Q: Why would the players want immunity from prosecution?
A: If immunity were granted, a prosecutor who wanted to charge a player would not be able to use that player's statements to Congress as evidence in trying to bring such charges.
Q: Who decides whether to grant immunity?
A: Committee chairman Tom Davis, R-Va., in consultation with others on the committee and the Justice Department.
Q: What happens if players who were subpoenaed don't show up?
A: The committee could vote to find them in contempt, which would have to be approved by the full House of Representatives, then move to the Justice Department and be certified by a U.S. Attorney. If that happened, baseball's lawyer has said, the fight would head to court. The last contempt of Congress prosecution was in 1983.
Q: What is baseball's new drug-testing plan?

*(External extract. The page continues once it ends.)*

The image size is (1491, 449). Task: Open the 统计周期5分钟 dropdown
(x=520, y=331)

A: Under pressure from Congress, Major League Baseball and its players agreed in January to a tougher steroid-testing program that added penalties for first-time offenders (10-day suspensions) and random, year-round tests. Under the previous agreement, a first positive test resulted only in treatment. No player was suspended for steroid use in 2004, the first season of testing with penalties.
Q: What penalties do other sports have for steroids?

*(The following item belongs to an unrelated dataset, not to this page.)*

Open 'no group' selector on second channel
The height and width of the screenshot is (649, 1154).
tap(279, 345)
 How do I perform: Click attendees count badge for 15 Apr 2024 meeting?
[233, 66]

A: Drug policies vary by sport. First-time offenders are suspended for at least four games in the NFL and for five games in the NBA, while the NHL does not test players for performance-enhancing drugs. The World Anti-Doping Agency's code, followed by most Olympic sports, calls for a two-year ban for a first positive test and a lifetime ban for a second, unless there are mitigating circumstances.
Q: Why is Congress looking into steroids in baseball now?

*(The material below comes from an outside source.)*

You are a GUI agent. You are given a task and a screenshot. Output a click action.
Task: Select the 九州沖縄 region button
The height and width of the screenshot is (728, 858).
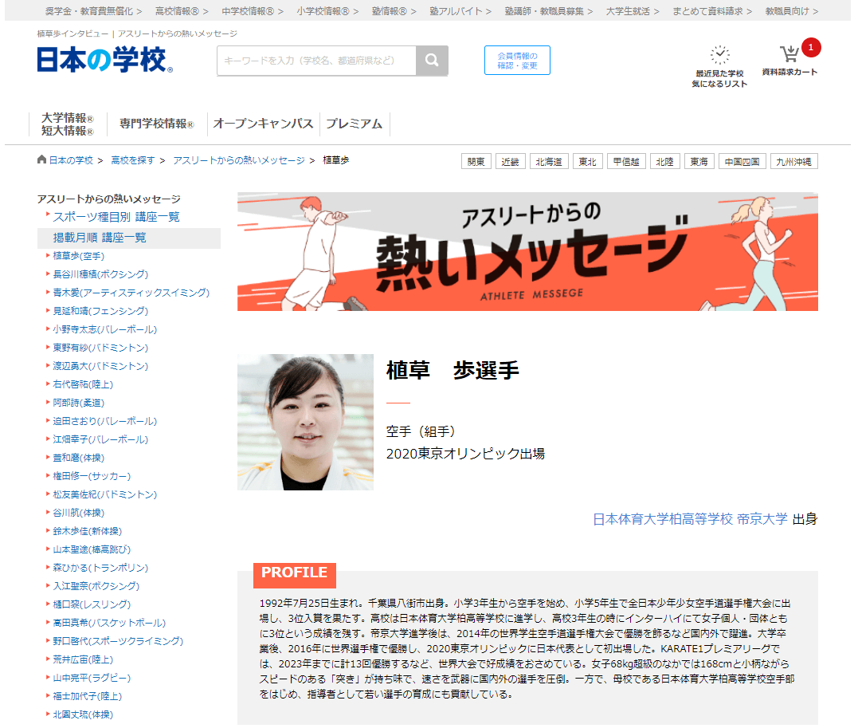pos(793,160)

A: In part because the issue has been in the news a lot lately. There were reports late last year about testimony given by Giambi and Barry Bonds in 2003 to a grand jury investigating an alleged steroid-distribution ring tied to the Bay Area Laboratory Co-Operative, or BALCO. More recently, steroids were in the news after the publication of Canseco's best-selling book, "Juiced: Wild Times, Rampant 'Roids, Smash Hits, and How Baseball Got Big." In it, Canseco calls himself the "godfather of steroids in baseball" and alleges that other players -including his former teammates McGwire and Palmeiro -used steroids. All of the players Canseco names in the book denied his claims, and Alderson has said Major League Baseball likely will not follow up on any of the allegations.
Q: Why wasn't Bonds asked to testify next week?
A: Committee Chairman Tom Davis, R-Va., and ranking Democrat Henry Waxman, D-Calif., say they thought Bonds' presence would be a distraction.
Q: What might the players be asked?
A: The players could be asked under oath whether they took or saw others take steroids, although lawmakers say that's not the purpose of the hearing. The congressmen say they want to know more about the role of steroids in baseball, what effects steroids have, and whether their use by pro athletes leads to high school athletes taking the drugs.
Q: Is any other congressional committee looking at steroids?
A: Yes. A House Energy and Commerce subcommittee held a hearing Thursday, when several congressmen chastised a baseball lawyer for what they termed weak penalties under the sport's new steroid plan. The chairman of the full committee said more hearings could be held and he warned that baseball commissioner Bud Selig might be subpoenaed in the future.